Il est possible que certaines molécules d’adhésion soient également des gènes stimulés par des interférons, et la consolidation de ces gènes pourrait fournir des informations précieuses pour le domaine de l’immunologie. Par conséquent, une question plus large à explorer serait l’impact d’une réponse immunitaire robuste sur le recrutement des cellules immunitaires et la formation de contacts, étant donné que la littérature sur ce sujet est limitée.

Nos résultats montrent également que les contacts directs médiés par l’ICAM-I et, au moins en partie, par l’αLβ2-intégrine, permettent aux CDp de détecter les cellules répliquant le VHE et d’y répondre. Dans le domaine de la biologie des CDp, une compréhension plus approfondie des autres interactions se produisant au niveau de la synapse iterferogénique pourrait être très bénéfique. En outre, l’élucidation des effets de l’activation de l’IRF3 sur le recrutement des CDp et la formation de contacts pourrait révéler de nouveaux mécanismes de dialogue entre les CDp et les cellules infectées.

Yang Yang : La recherche structurelle sur le virus de l’hépatite D reste limitée. La S-HDAg étant une protéine très difficile à produire in vitro, la prochaine étape de la recherche sur ce projet se concentrera sur l’analyse RMN du complexe RNP HDAg1-160 (résidus 1-160). Les assignations de résonance des pics supplémentaires observés lors de la formation du complexe RNP permettront de le caractériser de manière plus détaillée et de révéler si ces signaux appartiennent au domaine d’assemblage ou à la S-HDAgΔ60 C-terminale, affinant ainsi notre compréhension du complexe RNP du VHD.

Après la thèse, quelle est la suite de votre projet professionnel ?

Garima Joshi : L’achèvement de ma thèse a considérablement renforcé ma confiance en moi, et j’ai maintenant le sentiment que tout est possible.
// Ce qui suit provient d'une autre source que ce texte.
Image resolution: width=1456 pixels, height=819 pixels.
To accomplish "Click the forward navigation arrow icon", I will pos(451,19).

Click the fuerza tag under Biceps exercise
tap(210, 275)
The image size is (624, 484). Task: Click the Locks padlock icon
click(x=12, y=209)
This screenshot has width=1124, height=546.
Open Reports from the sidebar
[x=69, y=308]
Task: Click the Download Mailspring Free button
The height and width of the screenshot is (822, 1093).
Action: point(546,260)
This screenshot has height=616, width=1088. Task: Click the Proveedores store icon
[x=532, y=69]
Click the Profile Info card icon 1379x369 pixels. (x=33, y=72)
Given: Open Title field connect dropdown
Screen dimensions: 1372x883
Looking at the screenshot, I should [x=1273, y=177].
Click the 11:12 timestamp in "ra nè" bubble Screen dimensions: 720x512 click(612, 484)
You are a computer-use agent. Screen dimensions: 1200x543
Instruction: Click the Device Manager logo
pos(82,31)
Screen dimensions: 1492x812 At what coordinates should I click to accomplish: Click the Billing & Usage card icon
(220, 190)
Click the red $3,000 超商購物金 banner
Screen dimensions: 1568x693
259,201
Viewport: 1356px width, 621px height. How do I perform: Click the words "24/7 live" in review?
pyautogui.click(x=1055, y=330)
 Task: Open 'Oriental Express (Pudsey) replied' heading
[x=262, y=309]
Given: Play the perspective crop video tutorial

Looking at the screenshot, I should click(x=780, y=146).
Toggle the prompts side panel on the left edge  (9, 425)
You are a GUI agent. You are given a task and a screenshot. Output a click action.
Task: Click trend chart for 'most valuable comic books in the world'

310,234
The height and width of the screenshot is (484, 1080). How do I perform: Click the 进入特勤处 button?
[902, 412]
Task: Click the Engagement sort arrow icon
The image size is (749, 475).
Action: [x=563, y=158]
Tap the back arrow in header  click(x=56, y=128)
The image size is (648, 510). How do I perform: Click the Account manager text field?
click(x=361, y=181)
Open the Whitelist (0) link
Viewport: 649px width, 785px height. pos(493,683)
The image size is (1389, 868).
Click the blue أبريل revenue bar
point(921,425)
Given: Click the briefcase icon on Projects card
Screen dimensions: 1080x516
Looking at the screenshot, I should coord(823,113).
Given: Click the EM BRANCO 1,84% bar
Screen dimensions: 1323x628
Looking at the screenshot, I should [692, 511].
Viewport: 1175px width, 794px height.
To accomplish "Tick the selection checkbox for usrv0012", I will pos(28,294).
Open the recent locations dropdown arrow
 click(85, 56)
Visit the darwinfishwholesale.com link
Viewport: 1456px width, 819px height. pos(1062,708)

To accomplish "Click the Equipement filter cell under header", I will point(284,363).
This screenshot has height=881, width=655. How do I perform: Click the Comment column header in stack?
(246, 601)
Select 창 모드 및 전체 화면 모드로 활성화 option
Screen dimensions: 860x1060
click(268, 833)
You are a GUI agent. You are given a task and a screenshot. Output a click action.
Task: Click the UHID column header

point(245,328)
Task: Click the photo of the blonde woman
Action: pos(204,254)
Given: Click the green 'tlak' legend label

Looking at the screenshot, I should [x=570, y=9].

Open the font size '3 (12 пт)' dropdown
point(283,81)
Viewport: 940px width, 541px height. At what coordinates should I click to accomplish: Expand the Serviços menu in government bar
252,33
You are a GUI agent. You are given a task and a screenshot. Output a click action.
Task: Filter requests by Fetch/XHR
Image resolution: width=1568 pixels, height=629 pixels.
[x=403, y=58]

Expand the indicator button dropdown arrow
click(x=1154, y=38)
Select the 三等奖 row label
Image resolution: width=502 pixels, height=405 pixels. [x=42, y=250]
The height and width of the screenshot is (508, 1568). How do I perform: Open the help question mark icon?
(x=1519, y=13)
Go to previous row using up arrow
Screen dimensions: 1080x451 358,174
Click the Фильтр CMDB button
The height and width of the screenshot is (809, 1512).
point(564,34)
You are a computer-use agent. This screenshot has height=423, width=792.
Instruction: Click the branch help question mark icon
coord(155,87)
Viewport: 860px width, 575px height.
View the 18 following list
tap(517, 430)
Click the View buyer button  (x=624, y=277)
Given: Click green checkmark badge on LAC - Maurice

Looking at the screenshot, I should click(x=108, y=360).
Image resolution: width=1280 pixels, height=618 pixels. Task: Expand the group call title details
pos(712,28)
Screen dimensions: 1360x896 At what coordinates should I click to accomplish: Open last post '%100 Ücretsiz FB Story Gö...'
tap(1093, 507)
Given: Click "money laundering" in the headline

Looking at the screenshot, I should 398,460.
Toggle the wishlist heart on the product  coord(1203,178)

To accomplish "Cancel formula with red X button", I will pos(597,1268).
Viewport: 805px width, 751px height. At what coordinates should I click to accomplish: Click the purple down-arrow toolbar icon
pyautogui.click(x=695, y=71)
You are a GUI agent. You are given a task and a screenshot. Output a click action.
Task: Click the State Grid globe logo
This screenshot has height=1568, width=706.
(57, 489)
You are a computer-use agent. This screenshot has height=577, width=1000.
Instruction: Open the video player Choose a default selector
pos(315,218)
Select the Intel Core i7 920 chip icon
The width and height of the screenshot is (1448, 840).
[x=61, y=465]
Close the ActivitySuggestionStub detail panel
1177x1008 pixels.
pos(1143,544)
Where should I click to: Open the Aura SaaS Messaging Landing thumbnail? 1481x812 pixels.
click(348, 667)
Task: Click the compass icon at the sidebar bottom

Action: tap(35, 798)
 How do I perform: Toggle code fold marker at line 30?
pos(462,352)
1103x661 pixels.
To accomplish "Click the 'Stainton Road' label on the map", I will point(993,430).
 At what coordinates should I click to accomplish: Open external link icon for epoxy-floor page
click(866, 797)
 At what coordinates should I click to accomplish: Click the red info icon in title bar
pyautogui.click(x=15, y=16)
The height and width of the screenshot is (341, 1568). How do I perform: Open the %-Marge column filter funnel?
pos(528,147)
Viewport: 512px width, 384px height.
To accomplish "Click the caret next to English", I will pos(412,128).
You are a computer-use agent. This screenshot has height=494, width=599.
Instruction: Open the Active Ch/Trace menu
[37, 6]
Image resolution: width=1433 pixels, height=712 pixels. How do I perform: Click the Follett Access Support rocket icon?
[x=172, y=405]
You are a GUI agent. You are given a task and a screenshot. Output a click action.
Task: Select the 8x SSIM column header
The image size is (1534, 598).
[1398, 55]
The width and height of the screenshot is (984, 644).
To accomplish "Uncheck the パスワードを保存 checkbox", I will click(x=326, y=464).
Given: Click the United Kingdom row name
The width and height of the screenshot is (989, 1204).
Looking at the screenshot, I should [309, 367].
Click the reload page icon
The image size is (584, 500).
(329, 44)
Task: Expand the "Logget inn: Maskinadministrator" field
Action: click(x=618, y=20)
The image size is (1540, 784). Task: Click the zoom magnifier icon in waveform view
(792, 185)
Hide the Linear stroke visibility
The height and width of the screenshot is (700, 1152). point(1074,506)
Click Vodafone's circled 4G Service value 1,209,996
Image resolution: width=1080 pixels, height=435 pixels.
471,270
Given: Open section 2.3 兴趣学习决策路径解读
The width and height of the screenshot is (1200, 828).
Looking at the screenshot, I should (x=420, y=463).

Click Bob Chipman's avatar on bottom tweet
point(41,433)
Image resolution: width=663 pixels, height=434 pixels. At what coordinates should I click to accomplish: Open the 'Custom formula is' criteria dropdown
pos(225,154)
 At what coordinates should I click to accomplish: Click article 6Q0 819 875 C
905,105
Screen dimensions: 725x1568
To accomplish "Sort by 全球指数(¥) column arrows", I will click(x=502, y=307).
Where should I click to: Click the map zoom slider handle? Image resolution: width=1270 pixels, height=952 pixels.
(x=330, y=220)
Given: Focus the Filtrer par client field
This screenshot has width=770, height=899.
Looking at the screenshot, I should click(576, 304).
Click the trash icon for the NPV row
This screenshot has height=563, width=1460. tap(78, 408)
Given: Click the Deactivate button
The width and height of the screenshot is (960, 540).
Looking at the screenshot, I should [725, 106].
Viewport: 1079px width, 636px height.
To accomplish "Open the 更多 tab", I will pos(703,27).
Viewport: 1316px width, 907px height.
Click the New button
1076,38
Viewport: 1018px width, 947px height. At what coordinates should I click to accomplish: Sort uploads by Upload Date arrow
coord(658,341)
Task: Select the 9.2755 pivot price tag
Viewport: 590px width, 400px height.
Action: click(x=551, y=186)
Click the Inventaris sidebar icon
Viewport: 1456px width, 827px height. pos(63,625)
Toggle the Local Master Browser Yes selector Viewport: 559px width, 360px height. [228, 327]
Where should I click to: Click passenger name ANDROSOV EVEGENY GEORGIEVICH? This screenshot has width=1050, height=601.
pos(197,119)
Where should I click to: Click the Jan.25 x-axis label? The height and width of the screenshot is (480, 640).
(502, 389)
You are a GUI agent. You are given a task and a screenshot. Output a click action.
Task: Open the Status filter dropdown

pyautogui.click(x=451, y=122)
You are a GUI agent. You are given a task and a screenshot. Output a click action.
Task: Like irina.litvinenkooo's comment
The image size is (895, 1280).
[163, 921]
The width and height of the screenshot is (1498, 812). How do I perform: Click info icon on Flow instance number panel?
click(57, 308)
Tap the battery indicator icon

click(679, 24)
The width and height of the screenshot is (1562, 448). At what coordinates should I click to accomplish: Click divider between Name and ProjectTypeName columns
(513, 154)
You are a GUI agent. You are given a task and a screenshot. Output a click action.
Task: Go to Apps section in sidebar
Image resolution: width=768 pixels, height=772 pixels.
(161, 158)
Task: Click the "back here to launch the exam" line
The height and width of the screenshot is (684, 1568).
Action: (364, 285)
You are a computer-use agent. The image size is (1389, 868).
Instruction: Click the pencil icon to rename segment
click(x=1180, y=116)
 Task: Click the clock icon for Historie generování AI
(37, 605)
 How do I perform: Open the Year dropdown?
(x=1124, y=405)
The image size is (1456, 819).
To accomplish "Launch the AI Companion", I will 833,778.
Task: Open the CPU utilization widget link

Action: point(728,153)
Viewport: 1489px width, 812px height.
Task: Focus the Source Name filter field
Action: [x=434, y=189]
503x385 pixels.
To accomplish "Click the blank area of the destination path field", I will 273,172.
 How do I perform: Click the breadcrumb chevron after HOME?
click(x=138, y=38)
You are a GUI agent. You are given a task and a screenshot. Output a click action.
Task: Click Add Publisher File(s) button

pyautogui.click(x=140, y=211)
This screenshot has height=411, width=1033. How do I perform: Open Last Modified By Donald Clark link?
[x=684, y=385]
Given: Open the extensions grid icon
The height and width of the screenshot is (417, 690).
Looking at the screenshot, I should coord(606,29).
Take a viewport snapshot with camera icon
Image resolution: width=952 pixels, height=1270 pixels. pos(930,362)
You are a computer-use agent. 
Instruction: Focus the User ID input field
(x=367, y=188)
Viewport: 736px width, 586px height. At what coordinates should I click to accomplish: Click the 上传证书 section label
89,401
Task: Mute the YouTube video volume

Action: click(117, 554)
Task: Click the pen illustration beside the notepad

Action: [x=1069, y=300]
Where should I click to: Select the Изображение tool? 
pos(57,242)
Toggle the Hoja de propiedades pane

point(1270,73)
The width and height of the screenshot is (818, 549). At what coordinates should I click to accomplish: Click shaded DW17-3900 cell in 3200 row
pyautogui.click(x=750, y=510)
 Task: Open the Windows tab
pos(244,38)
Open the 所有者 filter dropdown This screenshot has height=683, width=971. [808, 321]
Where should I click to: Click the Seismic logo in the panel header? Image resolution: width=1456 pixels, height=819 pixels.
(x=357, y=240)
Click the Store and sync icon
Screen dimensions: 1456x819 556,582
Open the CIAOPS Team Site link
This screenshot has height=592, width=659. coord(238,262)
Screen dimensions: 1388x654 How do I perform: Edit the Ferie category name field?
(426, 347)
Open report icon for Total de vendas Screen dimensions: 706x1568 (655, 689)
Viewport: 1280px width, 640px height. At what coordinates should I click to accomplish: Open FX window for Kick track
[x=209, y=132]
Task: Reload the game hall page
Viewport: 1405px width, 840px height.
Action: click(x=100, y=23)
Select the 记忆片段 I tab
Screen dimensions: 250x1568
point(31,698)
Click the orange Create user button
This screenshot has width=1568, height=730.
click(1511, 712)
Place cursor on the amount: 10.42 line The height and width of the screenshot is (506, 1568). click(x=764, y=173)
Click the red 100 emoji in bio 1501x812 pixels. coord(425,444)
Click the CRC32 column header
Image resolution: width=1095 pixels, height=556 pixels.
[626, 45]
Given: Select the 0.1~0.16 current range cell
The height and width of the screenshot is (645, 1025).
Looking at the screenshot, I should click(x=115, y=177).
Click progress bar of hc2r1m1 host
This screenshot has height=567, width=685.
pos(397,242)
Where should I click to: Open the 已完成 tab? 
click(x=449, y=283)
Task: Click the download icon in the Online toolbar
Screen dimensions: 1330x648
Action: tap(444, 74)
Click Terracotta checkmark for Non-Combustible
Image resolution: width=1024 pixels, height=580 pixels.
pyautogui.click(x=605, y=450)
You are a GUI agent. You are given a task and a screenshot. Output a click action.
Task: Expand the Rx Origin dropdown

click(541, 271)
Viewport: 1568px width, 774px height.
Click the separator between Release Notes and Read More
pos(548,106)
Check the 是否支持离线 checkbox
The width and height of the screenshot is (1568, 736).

Depuis que j’ai terminé ma thèse, j’ai continué à faire de la recherche, en mettant l’accent sur l’élargissement et la diversification de mon expertise. Mon objectif est de faire le lien entre la recherche fondamentale et les thérapies innovantes, en traduisant les découvertes scientifiques en solutions pratiques pour les soins aux patients. La France offre un écosystème exceptionnel qui favorise l’innovation et constitue un environnement idéal pour les chercheurs. Tout au long de mon parcours, j’ai développé un sens aigu de la collaboration interdisciplinaire. J’ai hâte d’établir des partenariats significatifs et de forger des amitiés durables afin de réaliser des percées dans le traitement des infections et des maladies.

Yang Yang : J’étudie actuellement les possibilités d’emploi dans le domaine de la biologie structurale et de la recherche biopharmaceutique, tant dans le monde universitaire que dans l’industrie. Je suis particulièrement intéressé par des postes où je peux appliquer mon expertise dans la caractérisation des protéines et le développement de médicaments.